This example shows how to use the createPlanningTemplate function to generate a template for customizing your own state validation class. State validation is used with path planning algorithms to ensure valid paths. The template function provides a basic implementation for example purposes.

Call the create template function. This function generates a class definition file for you to modify for your own implementation. Save this file.

createPlanningTemplate("StateValidator")

Class and Property Definition

The first part of the template specifies the class definition and any properties for the class. Derive from the nav.StateValidator class. You can specify any additional user-defined properties here.
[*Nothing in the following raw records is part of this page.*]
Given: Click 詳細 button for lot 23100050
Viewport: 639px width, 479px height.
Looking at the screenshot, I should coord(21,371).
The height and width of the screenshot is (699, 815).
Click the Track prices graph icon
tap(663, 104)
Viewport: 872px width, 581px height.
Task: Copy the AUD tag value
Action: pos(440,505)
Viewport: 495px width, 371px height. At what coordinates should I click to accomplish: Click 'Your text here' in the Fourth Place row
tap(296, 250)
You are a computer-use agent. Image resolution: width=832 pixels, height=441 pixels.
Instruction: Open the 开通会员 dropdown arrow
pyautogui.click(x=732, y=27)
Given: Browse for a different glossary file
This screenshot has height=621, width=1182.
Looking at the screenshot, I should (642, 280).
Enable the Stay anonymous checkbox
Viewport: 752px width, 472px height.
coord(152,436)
classdef MyCustomStateValidator < nav.StateValidator & ...
        matlabshared.planning.internal.EnforceScalarHandle
    properties
       % User-defined properties
    end

Save your custom state validator class and ensure your file name matches the class name.

Class Constructor

Use the constructor to set the name of the state space validator and specify the state space object. Set a default value for the state space if one is not provided. Call the constructor of the base class. Initialize any other user-defined properties. This example uses a default of MyCustomStateSpace, which was illustrated in the previous example.

methods
        function obj = MyCustomStateValidator(space)
            narginchk(0,1)
            
            if nargin == 0
                space = MyCustomStateSpace;
            end

            obj@nav.StateValidator(space);
            
           % Initialize user-defined properties
        end

Copy Semantics

Specify the copy method definition. Copy all the values of your user-defined variables into a new object, so copyObj is a deep copy. The default behavior given in this example creates a new copy of the object with the same type.

        function copyObj = copy(obj)
            copyObj = feval(class(obj), obj.StateSpace);
        end

Check State Validity

Define how a given state is validated. The state input can either be a single row vector, or a matrix of row vectors for multiple states. Customize this function for any special validation behavior for your state space like collision checking against obstacles.
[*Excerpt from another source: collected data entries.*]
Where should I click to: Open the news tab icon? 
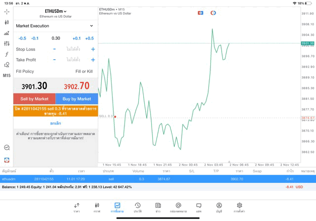pyautogui.click(x=158, y=207)
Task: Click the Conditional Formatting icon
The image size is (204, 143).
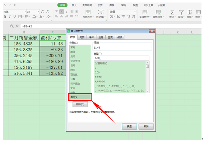Action: point(145,12)
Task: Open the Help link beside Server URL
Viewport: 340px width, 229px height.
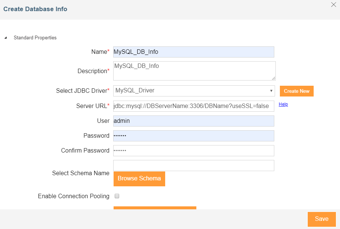Action: click(283, 104)
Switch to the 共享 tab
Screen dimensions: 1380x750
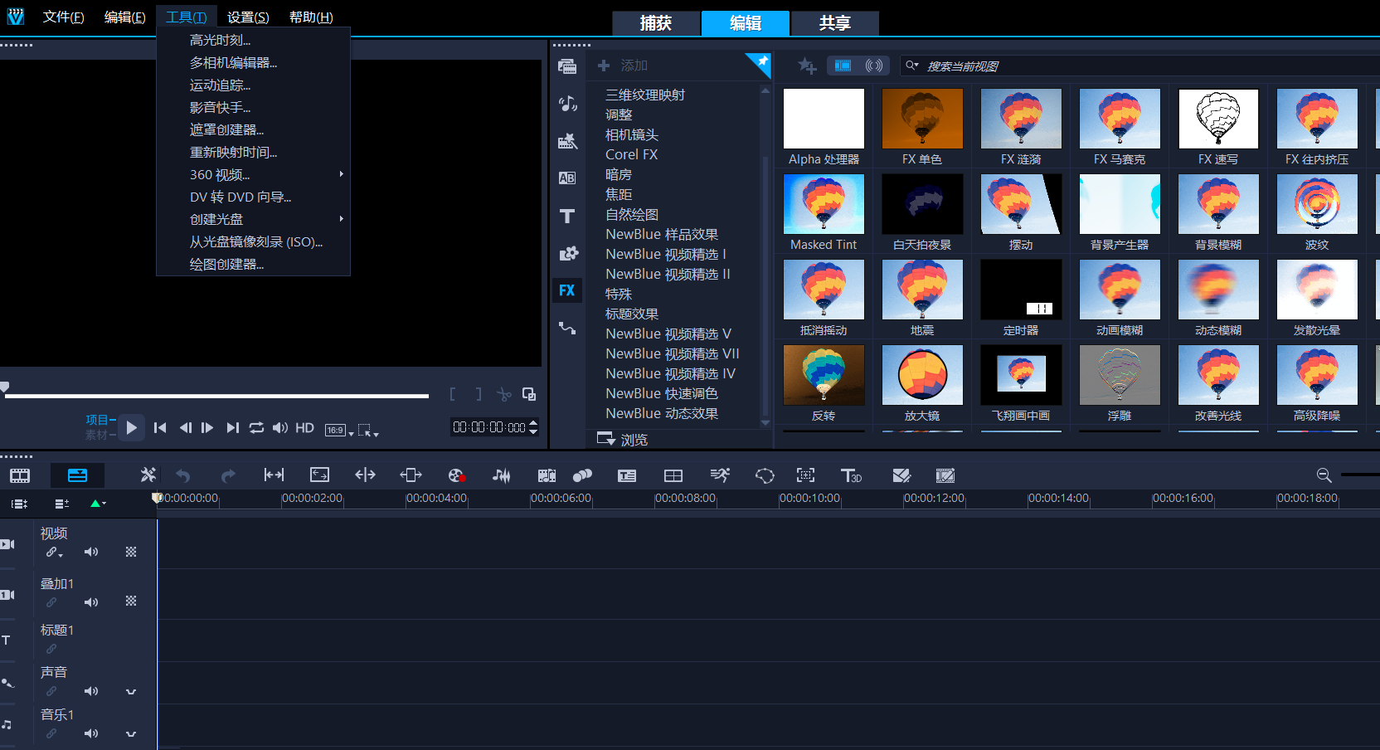834,23
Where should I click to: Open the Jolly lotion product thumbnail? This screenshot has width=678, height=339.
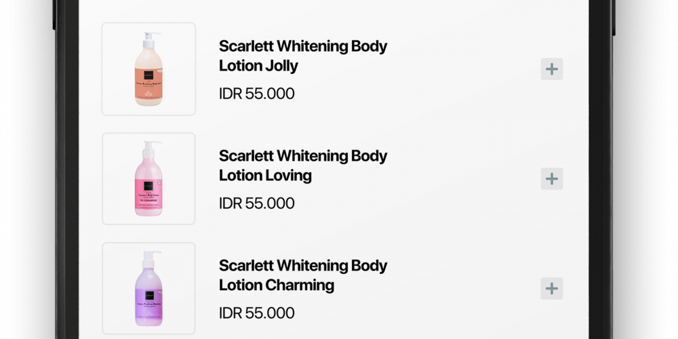[148, 69]
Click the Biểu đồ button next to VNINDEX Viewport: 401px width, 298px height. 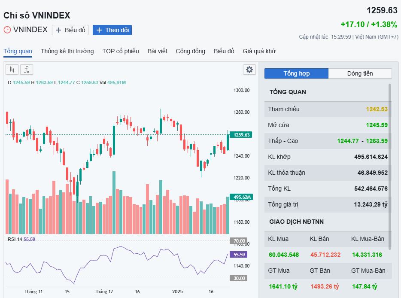[x=70, y=30]
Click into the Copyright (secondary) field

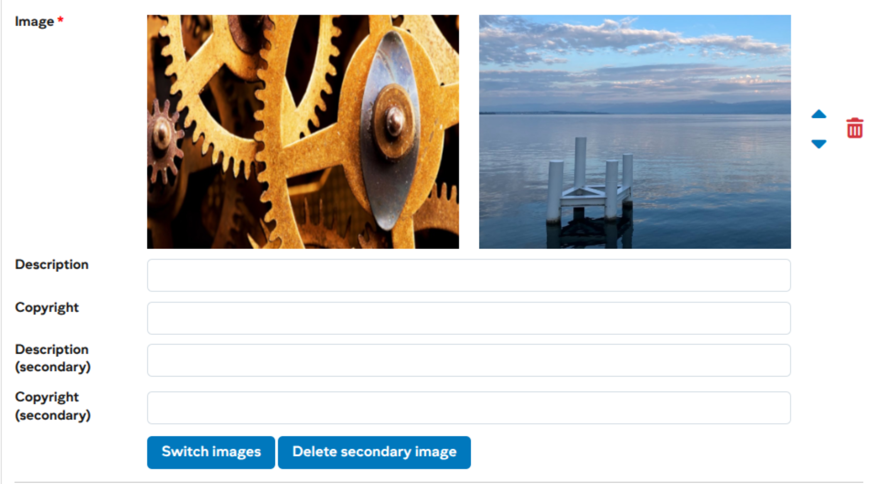click(x=469, y=408)
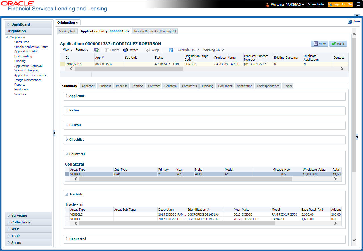Image resolution: width=363 pixels, height=251 pixels.
Task: Open the Review Requests tab
Action: pyautogui.click(x=155, y=31)
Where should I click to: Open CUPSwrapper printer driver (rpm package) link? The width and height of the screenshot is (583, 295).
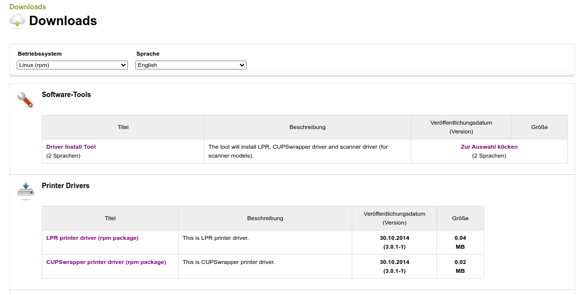pos(106,262)
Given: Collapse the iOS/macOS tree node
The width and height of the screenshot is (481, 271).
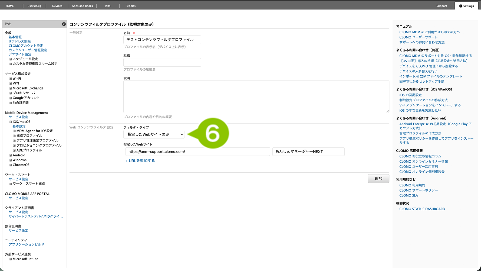Looking at the screenshot, I should tap(11, 122).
        function isValid = isStateValid(obj, state) 
            narginchk(2,2);
            nav.internal.validation.validateStateMatrix(state, nan, obj.StateSpace.NumStateVariables, ...
                "isStateValid", "state");
            
            bounds = obj.StateSpace.StateBounds';
            inBounds = state >= bounds(1,:) & state <= bounds(2,:);
            isValid = all(inBounds, 2);
            
        end

Check Motion Validity

Define how to generate the motion between states and determine if it is valid. For this example, use linspace to evenly interpolate between states and check if these states are valid using isStateValid. Customize this function to sample between states or consider other analytical methods for determining if a vehicle can move between given states. 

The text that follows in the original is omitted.